A performance art movement emerged in 1990s China, centered in the Beijing neighborhood known as the East Village. In reaction to massive changes in the urban landscape and to everyday living, artists put on one-time performances – but they also filmed and photographed each other, creating a new layer of art, says art historian Nancy P. Lin.
“Performance is an ephemeral artform that’s dependent on and mediated through photography and video. These forms triangulate across each other and depend on each other,” said Lin, Klarman Fellow in the College of Arts and Sciences (A&S), who will be an assistant professor of history of art and visual studies starting in Sept. 2023.
“Between Performance and Documentation: Contemporary Photography and Video from China,” a current exhibit at the Johnson Museum curated by Lin and Ellen Avril, chief curator and the Judith H. Stoikov Curator of Asian Art at the Johnson Museum, explores contemporary Chinese art from the mid 1990s to today.
On Nov. 16-17, a lecture, symposium and live performance by artist Lin Yilin will illuminate questions about the complex relationship between performance, photograph and video posed in the exhibition.
On Nov. 16, starting at 5 p.m., Lin Yilin will perform in the Johnson Museum’s Appel Lobby. Afterward, Wu Hung of the University of Chicago will offer the Stoikov Lecture on Asian art in the Wing Lecture Room.
On Nov. 17, a symposium will be held from 9:30 a.m. – 4:30 p.m. in the Wing Lecture Room, featuring Lin Yilin and other exhibition artists, as well as scholars from Cornell, the University of Chicago, Washburn University and New York University’s Tisch School of the Arts.
Together, Lin said, the symposium, lecture and exhibit examine how the three mediums of photography, video and performance develop over time from the early moments of performance art in China to now.
As an example of early performance art, Lin points out the photo in the “Between Performance and Documentation” exhibit titled “East Village Beijing. 1994. No. 46 (Ma Liuming, Fen-Ma Liuming’s Lunch).”
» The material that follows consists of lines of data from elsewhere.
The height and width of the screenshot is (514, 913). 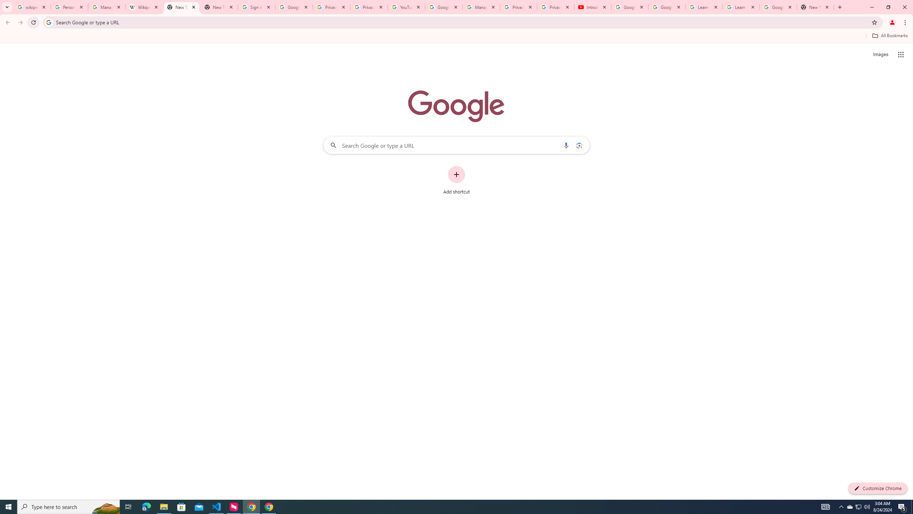 What do you see at coordinates (106, 7) in the screenshot?
I see `'Manage your Location History - Google Search Help'` at bounding box center [106, 7].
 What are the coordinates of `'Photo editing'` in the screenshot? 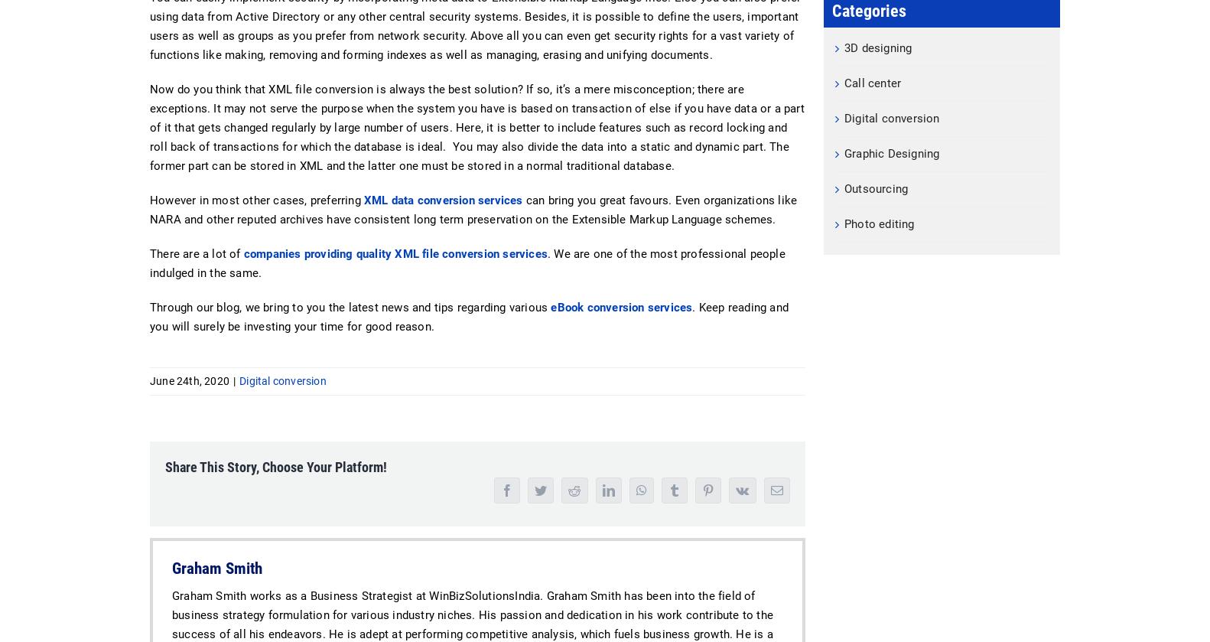 It's located at (844, 223).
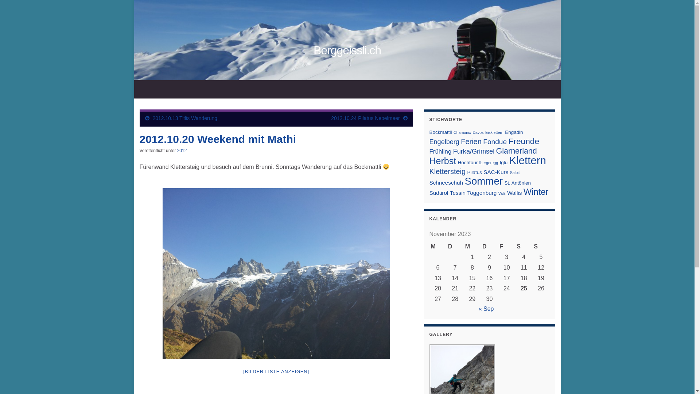 The height and width of the screenshot is (394, 700). I want to click on 'SAC-Kurs', so click(496, 172).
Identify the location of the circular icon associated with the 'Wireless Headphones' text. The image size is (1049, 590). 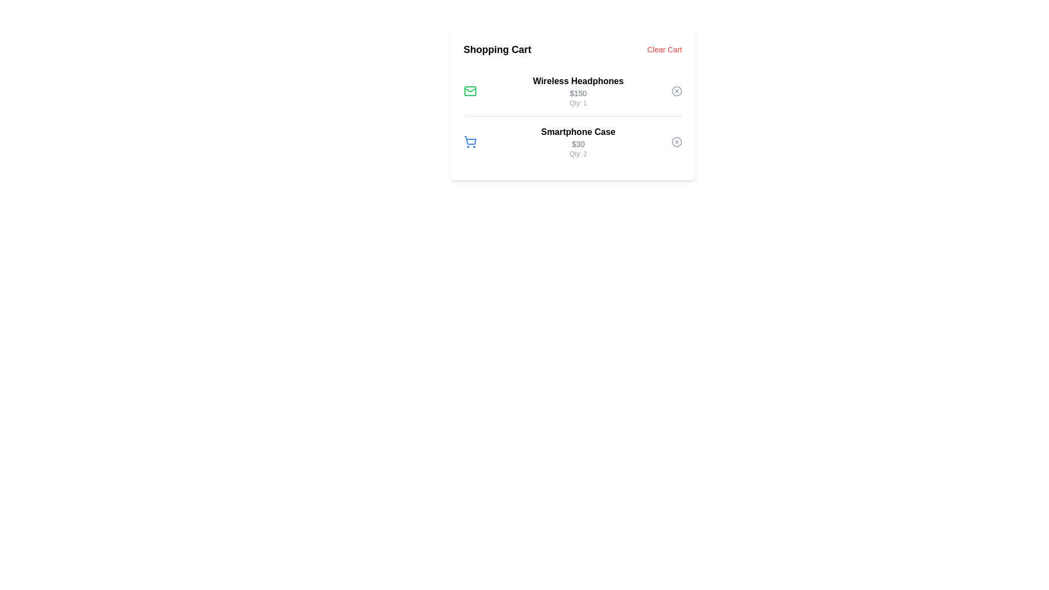
(676, 90).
“It’s a photograph that’s taken by a photographer of another photographer taking a photograph of a performance work,” Lin said. “For me, this photo captures the historical core of this exhibition.”
She noted that the artist RongRong, who took the photo, and Ma Liuming, the performance artist photographed, both male, have gained international recognition while Xing Danwen, the female photographer shown in the photo, has garnered less attention.
“One of the goals of this show is to elevate female artists and to bring them to the fore,” Lin said. “We show several works by Xing Danwen, and her trajectory marks that development of the three mediums coming together over time.”
Another image in the exhibit, “Hiding in the City, Info Wall” by Liu Bolin, complicates the division between performance and documentation, Lin said.
“This is absolutely a performance work, where the artist stands in locations in the city that have social or historical or cultural significance. An assistant meticulously paints on his body so he blends into the urban environment,” Lin said.
But it was also staged in order to be photographed, said Lin; Liu Bolin has chosen a wall in the city where ads for cheap rent are posted, speaking to the precarity of everyday living circumstances of migrant workers looking for cheap housing, as well as their invisibility.
“Hiding in the City, Info Wall” belongs to the Johnson Museum collection, which provided several of the pieces in the show and acquired two sets of works for it. Cornell Library’s Wen Pulin Archive of Chinese Avant-Garde Art yielded footage of performances included in the exhibit.
Another innovative piece in the show, Miao Ying’s “Pilgrimage into Walden XII Project, Chapter I: The Honor of Shepherds,” was supported by the 2019 Cornell Tech \Art Award. Consisting of six computers actively running a machine learning algorithm, the work combines artificial intelligence, performance, video and new media to address the impact of big data, surveillance and technology on forms of social behavior.
“This is literally an AI performance, which pushes the idea of performance in new directions. And it’s a very cool work to see,” Lin said.
Miao Ying is one of the artists displayed in the exhibit who will be on campus for the Nov. 17 symposium.
Lin hopes the exhibition and related events generate new conversations about contemporary China.
“In this heated political environment when we see a standoff between ‘democratic’ America and ‘autocratic’ China, work that looks at cultural forms complicates a black and white picture,” Lin said. “It’s important to this exhibition and to my broader scholarship to prompt people to look closely and let the politics of the artwork emerge from the artwork.”